Cobh is a major transatlantic port and it is where nearly half of the Irish emigrants departed from Ireland on their way to North America. This statue along the waterfront is of Annie Moore and her brothers. They emigrated from this port in 1892 and Annie Moore was the first recorded immigrant to process through Ellis Island.
Cobh was also the final port of the Titanic before it set sail to cross the Atlantic. 123 passengers boarded the ship from this port. They entered through the White Star Line building and then boarded tenders which took them to the ship. Only 44 of these passengers survived. The White Star Line building is now home to a Titanic Museum. This year marks the 100th anniversary of the sinking of the Titanic.
Plaques like these can be found outside businesses (and inside souvenir shops) all over Cobh.
Another tragedy, the Lusitania was sunk by a German U-Boat off the Old Head of Kinsale while en route to Liverpool in 1915. 1,198 passengers died, while 700 were rescued. The survivors and victims were brought to Cobh, and over one hundred lie buried in the Old Church Cemetery just north of the town. The Lusitania Peace memorial is located in Casement Square.
St. Colman’s Cathedral sits on a high point in the town and it is one of the tallest buildings in Ireland. While we were there, we were able to hear the carillon church bells being played. The music was wonderful and after a short walk up the hill and into the church we were able to watch the woman playing the carillon live via a video screen. The batons (keys) of the carillon are arranged similar to the keys on a piano. However, she had to exert far more energy to strike the batons than a pianist would have to, to hit the keys of a piano. It required the palms of her hands or even fists to press the batons.
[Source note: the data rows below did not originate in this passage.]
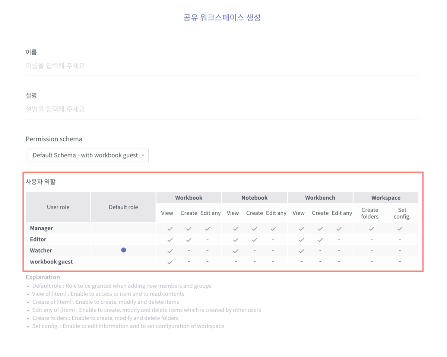Set Manager as the default role

[123, 228]
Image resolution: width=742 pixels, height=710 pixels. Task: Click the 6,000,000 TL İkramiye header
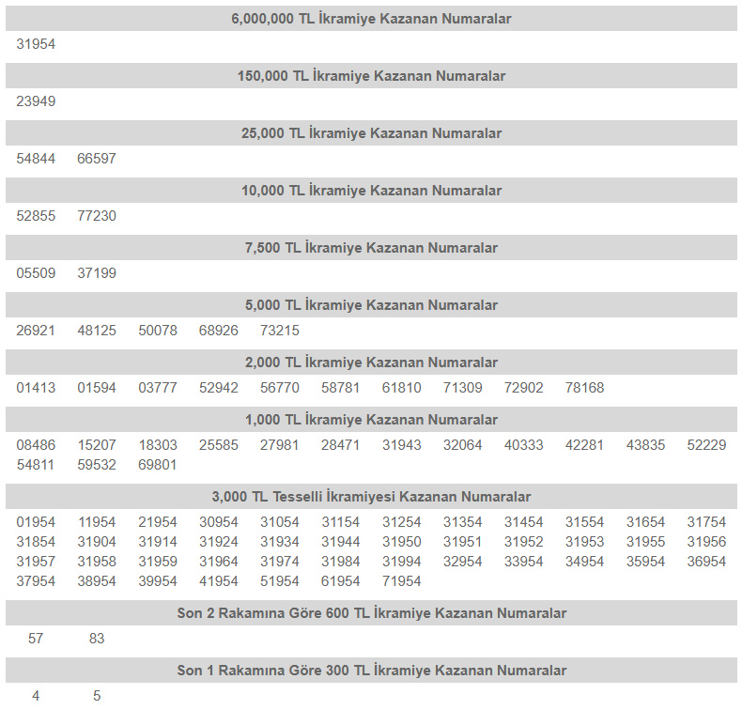click(x=371, y=19)
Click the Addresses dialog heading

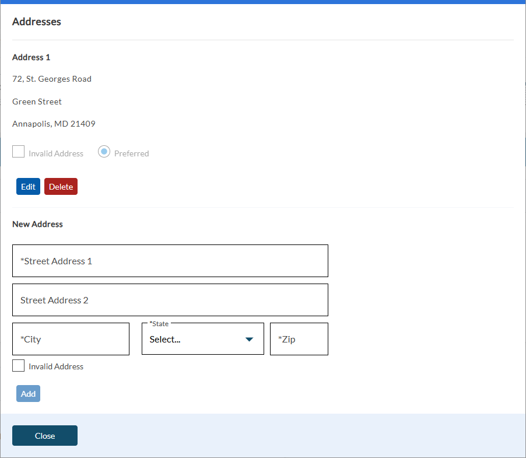37,22
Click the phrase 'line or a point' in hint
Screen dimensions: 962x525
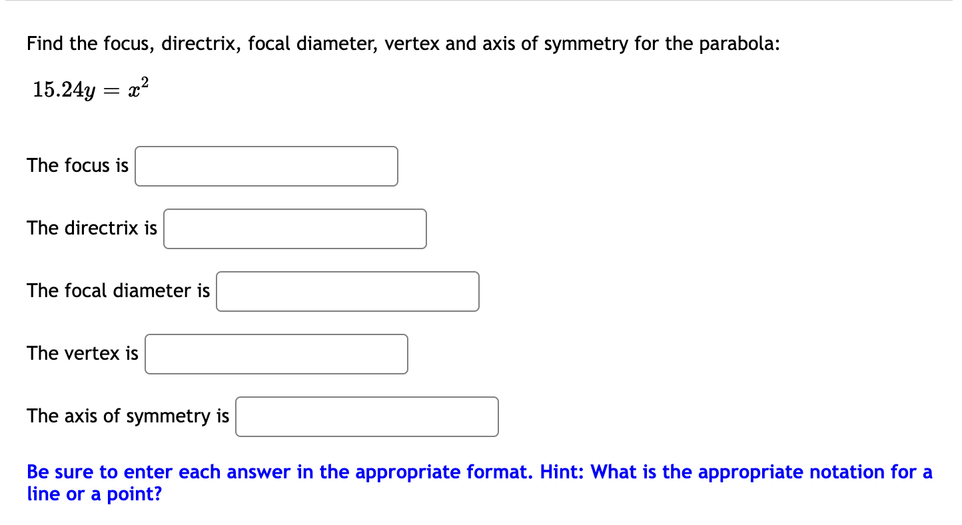[x=87, y=494]
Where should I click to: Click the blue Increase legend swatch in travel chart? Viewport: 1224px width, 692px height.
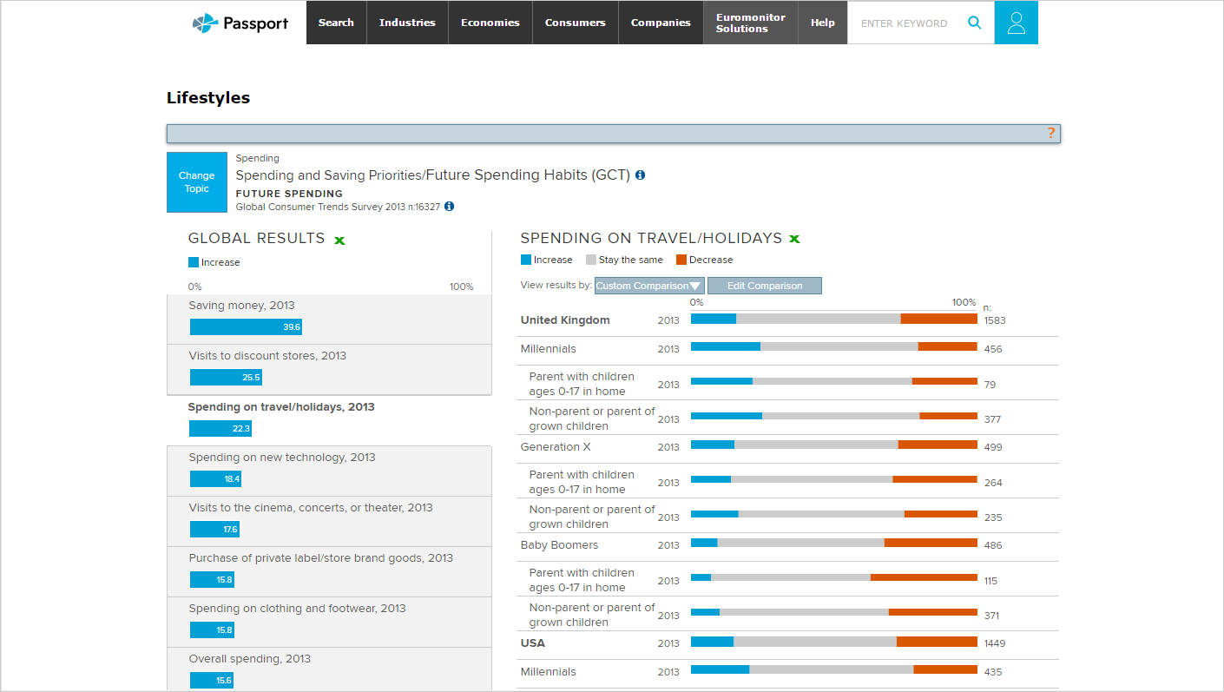coord(525,260)
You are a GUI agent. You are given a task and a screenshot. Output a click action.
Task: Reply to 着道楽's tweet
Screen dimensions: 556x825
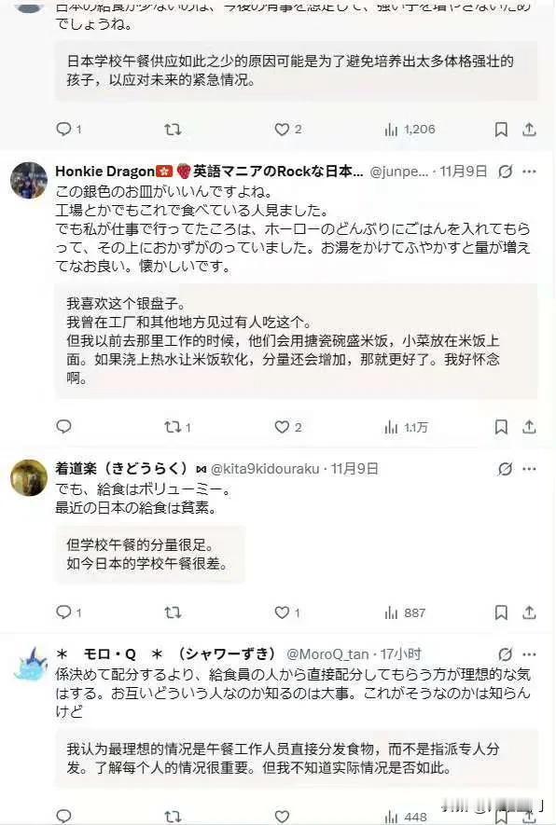[x=68, y=612]
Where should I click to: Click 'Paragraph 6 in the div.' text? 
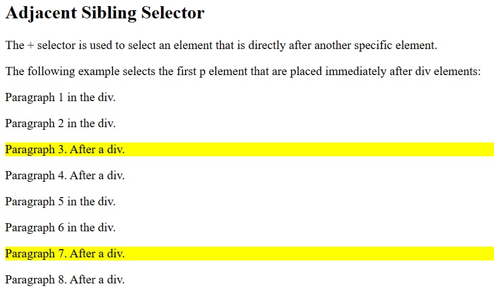pyautogui.click(x=60, y=228)
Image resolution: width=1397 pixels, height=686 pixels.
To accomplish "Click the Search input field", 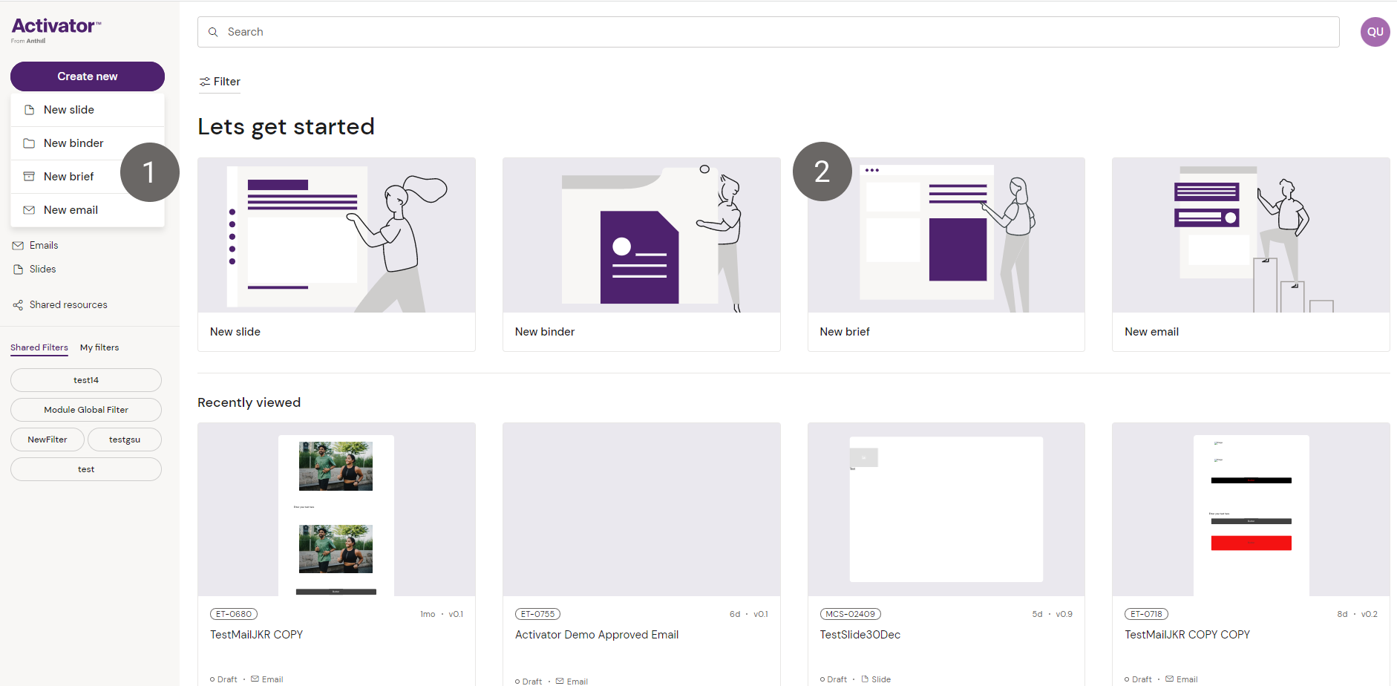I will coord(768,32).
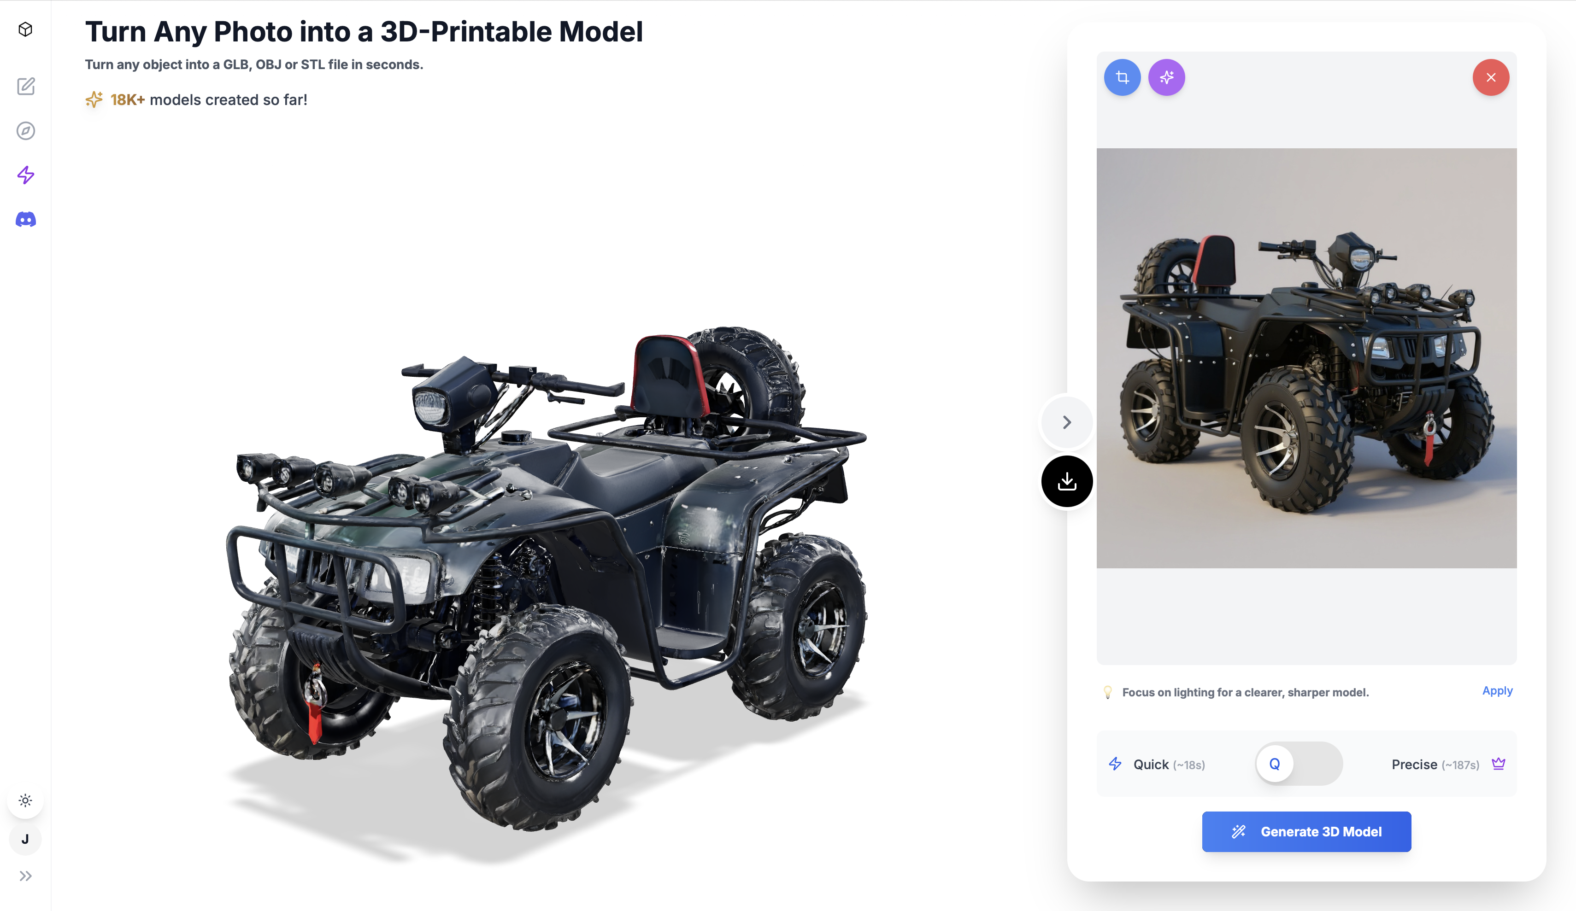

After the carillon was doing being played, we left Cobh and headed back to Adare. Rather than going out to a pub again, we decided to find out what Chinese food tasted like in Ireland. For some silly reason, I have always gotten a kick out of the fact that they call it “take-away” rather than “take-out.” So, in order to get the full experience, I wanted to order take-away. We found a menu online for the Golden Dragon in Adare and then we went to pick up our take-away. It was pretty similar to Chinese food at home, but I think I like our Chinese take-out a bit more. Besides, they didn’t give us any fortune cookies; just these weird styrofoam-looking cracker things. Now that I think about it, we probably should have taken a picture of those.